I had this minor delusion that the choices I make in The Witcher will eventually mean something, but so far they haven’t. I’ve played the game for 32 hours since I started. I’m scouring the game for memorable moments and joyful discoveries, but so far I have, at the most, managed to mostly be unimpressed.
There’s some snark happening, but that’s about as far as it goes. Geralt’s progressively fuzzier mug also fascinates, although I’m mildly miffed that I have to go to the barbershop now and then to shave it off.
I managed to work too much for a few weeks, so now I’m stuck with about three hours of playing.
On occasion I forget why I dislike the game. Janky controllers aside, I can play almost anything no matter how horrid the gameplay. But then it pops up, often in the middle of the screen.
A woman wearing almost nothing or with a blouse gaping so wide I can see her nipples. It’s not exactly a secret that The Witcher 3 sexualizes and makes the women in the game sexually available to Geralt at the drop of a hat, but I can’t avoid it. In other games where romance and sex is an option I have to opt in.
In The Witcher 3 I have to opt out. The women will come on to Geralt in an almost predatory fashion, they’ll parade naked or almost naked in front of him, invite him to baths, picnics and god knows what else.
In most other games this is optional. Even in games focused solely on romantic conquests (or perhaps common understandings) I as a player get to initialize the relationship.
In The Witcher 3 it feels as if a flip is switched, and then it’s on.
I’m not sure if it is the predatory nature of the women in the Witcher that’s really the problem or if it is the fact that I constantly have to rebuff them.
Maybe it is simply that I don’t want to be pursued and so obviously desired by these almost constantly bare chested and pinch nippled women. I find it interesting that it seems to be a desired behaviour from women, but when men do the same – as for instance in Dragon Age II – it isn’t quite as popular. Anders in Dragon Age II was criticized for pursuing a romance with Hawke, the player character. But strangely enough, men don’t like being pursued by other men.
I think the behaviour of women in The Witcher 3 may be yet another reflection of how men want or expect women to behave, and as a power fantasy it translates badly at least from my perspective. I don’t feel desired when playing Geralt. I fell hounded and sometimes apologetic for letting these women down.
It strikes me as odd how Geralt need not pursue any of them.
There is of course more than just a power fantasy created by CD Project Red going on here. There’s also the original novels by Andrej Sapkowski, which I did read a very long time ago. So long in fact that I barely remember them, but I do remember the mild sexism.

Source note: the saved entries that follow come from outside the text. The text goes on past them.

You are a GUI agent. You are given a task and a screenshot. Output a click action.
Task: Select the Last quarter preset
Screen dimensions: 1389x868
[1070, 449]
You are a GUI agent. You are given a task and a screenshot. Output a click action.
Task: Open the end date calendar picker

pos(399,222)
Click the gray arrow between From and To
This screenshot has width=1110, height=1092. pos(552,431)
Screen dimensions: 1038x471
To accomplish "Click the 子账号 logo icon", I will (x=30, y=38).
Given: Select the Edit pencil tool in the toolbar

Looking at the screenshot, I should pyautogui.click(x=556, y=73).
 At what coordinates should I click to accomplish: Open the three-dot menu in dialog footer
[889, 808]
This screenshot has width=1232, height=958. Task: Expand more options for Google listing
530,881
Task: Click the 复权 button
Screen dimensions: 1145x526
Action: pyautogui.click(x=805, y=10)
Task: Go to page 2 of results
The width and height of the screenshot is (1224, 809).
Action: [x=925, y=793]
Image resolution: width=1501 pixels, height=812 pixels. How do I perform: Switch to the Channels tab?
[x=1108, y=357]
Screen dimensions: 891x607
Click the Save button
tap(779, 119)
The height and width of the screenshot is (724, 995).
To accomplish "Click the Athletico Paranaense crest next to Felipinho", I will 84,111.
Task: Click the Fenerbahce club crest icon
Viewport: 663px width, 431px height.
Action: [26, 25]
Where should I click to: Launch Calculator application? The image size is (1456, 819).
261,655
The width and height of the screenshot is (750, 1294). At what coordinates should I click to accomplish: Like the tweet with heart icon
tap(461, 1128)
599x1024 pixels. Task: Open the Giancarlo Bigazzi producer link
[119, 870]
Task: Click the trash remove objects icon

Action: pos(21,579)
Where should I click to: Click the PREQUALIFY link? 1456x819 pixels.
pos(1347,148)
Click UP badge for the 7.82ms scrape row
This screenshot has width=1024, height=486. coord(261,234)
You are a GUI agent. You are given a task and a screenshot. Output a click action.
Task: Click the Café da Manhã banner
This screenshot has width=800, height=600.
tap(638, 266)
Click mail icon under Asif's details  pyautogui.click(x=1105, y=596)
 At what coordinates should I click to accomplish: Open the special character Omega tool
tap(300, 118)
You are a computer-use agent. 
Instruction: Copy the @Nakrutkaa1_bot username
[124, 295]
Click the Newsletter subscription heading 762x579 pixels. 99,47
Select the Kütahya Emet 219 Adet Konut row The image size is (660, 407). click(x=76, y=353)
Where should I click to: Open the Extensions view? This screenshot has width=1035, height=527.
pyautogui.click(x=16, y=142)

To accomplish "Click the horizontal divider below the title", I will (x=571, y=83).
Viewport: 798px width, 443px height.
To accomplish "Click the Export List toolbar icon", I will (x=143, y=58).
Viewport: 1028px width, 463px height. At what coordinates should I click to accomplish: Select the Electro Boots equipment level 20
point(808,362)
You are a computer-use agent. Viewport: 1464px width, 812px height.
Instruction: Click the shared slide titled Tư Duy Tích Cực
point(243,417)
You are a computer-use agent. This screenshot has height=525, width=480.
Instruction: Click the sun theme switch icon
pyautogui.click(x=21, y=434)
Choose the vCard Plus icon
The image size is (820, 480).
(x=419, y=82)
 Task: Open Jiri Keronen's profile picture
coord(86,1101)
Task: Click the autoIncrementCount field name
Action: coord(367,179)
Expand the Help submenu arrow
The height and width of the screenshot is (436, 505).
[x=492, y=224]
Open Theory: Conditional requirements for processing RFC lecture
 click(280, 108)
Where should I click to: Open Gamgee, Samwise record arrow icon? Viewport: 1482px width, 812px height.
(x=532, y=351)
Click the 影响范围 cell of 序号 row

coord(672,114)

Based on such material, I’m not really surprised the game ended up where it did. Maybe I’m being too harsh and unfair. I can see where the game hooks into people and where it tries to hook into me, but so far it hasn’t been entirely successful. What I do know is that 30+ hours in, I will try to finish the game and move on to the next “most despised” in my list.
I’m trying hard to be appreciative of where The Witcher 3 succeeds an I’ll hopefully have reason to return to those aspects of the game at some point.
For now, I’m left to fend off lusty sorceresses and others trying to get inside poor Geralt’s breeches.
Power fantasy indeed.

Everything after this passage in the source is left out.